→ Exercise brief
Work out how many lines of the listing below hold the word "period", and give that number only.

======== Material provided ========

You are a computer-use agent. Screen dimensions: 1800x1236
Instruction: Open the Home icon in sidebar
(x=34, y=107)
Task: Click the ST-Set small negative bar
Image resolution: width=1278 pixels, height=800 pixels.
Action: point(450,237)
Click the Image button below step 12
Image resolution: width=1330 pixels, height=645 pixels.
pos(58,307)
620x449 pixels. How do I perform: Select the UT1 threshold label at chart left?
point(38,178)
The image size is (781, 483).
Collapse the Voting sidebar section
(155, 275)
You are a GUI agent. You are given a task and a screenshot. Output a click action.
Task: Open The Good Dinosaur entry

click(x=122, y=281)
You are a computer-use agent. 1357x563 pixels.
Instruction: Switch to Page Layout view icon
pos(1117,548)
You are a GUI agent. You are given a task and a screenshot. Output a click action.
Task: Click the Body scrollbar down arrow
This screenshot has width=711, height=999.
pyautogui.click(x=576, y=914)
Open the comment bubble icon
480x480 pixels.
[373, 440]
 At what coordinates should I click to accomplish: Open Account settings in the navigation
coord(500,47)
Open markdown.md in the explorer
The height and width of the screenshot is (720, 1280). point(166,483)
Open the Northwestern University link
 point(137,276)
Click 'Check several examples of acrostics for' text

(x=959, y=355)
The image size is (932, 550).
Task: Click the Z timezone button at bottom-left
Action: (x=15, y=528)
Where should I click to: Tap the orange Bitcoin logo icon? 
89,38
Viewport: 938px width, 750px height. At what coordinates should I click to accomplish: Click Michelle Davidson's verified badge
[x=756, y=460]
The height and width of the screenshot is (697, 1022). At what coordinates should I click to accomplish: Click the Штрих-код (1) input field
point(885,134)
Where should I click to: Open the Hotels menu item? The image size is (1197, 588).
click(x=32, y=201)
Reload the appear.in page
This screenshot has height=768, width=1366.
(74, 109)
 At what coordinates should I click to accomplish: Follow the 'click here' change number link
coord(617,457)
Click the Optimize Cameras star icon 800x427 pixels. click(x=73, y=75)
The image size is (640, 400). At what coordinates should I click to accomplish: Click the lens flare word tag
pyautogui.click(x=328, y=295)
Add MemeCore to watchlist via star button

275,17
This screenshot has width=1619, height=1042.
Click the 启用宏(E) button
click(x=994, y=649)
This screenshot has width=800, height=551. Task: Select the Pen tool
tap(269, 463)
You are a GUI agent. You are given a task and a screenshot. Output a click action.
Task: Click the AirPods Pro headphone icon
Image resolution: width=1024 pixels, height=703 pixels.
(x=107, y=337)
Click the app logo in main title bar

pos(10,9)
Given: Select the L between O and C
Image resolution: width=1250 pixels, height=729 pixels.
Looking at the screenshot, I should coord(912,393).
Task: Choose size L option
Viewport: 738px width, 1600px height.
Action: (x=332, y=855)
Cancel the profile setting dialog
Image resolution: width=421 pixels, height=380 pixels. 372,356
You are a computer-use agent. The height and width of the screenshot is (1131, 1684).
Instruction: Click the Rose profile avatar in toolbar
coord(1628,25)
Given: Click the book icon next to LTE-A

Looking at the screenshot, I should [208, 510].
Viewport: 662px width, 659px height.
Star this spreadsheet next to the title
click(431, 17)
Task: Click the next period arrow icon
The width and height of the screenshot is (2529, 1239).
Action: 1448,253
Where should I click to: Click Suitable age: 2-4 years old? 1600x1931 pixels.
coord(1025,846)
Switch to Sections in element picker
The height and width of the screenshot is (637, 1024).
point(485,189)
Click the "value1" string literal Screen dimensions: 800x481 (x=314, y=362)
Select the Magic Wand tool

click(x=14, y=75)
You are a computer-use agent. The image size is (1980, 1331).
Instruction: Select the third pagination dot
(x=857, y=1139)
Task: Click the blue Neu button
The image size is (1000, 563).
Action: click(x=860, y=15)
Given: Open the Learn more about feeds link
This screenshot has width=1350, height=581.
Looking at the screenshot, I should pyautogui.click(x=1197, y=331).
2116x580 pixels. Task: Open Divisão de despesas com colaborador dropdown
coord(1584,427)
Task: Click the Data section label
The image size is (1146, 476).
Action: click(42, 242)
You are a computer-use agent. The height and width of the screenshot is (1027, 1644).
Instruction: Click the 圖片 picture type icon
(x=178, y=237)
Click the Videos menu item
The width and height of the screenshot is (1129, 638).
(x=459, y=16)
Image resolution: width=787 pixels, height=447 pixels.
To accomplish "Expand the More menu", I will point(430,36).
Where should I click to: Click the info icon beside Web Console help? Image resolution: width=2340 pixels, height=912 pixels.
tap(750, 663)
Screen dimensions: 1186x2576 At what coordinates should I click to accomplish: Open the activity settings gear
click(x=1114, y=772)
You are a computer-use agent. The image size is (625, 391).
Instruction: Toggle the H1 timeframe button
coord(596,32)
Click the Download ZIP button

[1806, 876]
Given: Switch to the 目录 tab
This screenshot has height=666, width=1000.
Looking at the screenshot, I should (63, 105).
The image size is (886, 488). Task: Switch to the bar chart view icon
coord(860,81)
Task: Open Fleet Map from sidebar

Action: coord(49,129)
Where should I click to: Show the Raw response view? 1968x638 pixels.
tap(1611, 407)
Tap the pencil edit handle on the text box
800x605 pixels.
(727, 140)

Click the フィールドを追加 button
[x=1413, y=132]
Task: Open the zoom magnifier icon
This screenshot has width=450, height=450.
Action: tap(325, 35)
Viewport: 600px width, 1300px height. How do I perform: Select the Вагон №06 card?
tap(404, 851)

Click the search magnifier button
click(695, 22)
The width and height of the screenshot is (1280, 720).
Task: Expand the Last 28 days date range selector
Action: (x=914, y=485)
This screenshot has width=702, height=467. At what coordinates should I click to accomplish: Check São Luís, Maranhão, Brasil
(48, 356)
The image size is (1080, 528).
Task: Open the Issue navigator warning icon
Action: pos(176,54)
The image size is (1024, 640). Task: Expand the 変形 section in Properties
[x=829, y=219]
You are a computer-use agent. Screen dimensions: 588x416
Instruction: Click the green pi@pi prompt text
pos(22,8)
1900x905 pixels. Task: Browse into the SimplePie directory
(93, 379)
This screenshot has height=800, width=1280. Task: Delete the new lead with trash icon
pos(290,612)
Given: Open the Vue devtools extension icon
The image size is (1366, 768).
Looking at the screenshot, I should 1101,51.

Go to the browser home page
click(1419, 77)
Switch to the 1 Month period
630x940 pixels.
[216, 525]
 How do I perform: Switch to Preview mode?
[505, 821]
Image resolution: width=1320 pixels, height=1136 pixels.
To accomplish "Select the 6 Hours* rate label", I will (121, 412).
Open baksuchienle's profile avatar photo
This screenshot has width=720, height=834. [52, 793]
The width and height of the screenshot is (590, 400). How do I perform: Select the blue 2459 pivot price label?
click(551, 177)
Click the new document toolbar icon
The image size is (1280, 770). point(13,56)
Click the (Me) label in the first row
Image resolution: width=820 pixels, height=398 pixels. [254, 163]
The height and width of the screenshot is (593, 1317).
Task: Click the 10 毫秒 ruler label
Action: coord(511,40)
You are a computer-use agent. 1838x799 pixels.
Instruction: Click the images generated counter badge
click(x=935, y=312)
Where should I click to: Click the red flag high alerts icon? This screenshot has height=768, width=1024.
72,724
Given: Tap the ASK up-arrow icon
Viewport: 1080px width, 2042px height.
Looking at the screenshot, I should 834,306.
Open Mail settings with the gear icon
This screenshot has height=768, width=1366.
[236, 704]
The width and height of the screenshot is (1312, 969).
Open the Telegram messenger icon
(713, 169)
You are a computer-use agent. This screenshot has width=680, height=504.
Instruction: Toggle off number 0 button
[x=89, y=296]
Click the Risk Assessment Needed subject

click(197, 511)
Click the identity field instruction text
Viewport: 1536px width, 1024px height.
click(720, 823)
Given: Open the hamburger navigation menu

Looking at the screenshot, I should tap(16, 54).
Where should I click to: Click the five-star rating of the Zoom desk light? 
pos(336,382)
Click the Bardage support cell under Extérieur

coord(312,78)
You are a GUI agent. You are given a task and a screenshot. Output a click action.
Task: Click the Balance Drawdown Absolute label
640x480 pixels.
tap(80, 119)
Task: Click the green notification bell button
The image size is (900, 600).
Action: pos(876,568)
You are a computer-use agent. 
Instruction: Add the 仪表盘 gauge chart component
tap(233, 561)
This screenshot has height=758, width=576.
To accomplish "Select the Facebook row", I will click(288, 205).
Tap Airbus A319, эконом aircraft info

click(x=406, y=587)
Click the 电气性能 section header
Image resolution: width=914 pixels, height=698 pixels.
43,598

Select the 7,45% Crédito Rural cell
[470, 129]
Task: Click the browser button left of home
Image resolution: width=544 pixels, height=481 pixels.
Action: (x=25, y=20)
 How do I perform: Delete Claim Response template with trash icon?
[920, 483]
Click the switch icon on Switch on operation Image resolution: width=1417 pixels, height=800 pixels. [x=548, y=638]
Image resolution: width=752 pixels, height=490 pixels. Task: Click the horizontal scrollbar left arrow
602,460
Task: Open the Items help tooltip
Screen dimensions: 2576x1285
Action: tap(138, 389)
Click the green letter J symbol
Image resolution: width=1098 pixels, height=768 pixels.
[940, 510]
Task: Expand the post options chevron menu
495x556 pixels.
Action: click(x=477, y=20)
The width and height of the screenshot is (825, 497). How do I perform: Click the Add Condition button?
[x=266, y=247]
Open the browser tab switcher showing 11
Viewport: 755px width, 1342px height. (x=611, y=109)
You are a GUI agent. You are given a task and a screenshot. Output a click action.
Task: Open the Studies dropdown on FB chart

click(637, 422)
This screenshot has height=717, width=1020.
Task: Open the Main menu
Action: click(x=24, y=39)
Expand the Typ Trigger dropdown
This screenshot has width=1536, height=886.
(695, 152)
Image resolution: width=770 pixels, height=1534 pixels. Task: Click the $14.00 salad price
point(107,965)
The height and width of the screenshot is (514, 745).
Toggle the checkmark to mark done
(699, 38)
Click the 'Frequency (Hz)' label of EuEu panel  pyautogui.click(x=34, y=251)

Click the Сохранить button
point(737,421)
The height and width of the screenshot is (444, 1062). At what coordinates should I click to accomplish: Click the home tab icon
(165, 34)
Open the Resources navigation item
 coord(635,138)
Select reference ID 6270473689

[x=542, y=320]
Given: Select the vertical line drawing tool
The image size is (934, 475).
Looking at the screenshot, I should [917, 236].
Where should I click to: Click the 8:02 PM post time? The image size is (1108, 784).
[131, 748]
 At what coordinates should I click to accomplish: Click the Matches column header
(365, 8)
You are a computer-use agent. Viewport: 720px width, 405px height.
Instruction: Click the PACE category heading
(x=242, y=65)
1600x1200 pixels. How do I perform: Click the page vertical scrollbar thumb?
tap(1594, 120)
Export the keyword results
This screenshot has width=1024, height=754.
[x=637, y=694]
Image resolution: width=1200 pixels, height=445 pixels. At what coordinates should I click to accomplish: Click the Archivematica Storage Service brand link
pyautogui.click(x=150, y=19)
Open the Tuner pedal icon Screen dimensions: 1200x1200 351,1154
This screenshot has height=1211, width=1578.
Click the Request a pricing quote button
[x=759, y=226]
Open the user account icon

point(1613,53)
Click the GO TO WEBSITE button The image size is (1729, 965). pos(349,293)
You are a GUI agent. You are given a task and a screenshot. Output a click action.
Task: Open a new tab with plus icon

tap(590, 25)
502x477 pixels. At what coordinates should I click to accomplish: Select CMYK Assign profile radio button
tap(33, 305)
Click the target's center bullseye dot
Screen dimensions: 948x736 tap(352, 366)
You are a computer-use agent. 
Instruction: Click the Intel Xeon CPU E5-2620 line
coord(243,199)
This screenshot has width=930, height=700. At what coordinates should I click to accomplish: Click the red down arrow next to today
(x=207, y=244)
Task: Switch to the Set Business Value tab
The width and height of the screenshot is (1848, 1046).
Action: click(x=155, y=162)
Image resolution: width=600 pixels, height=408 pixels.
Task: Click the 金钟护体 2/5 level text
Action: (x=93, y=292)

========

→ Your response
2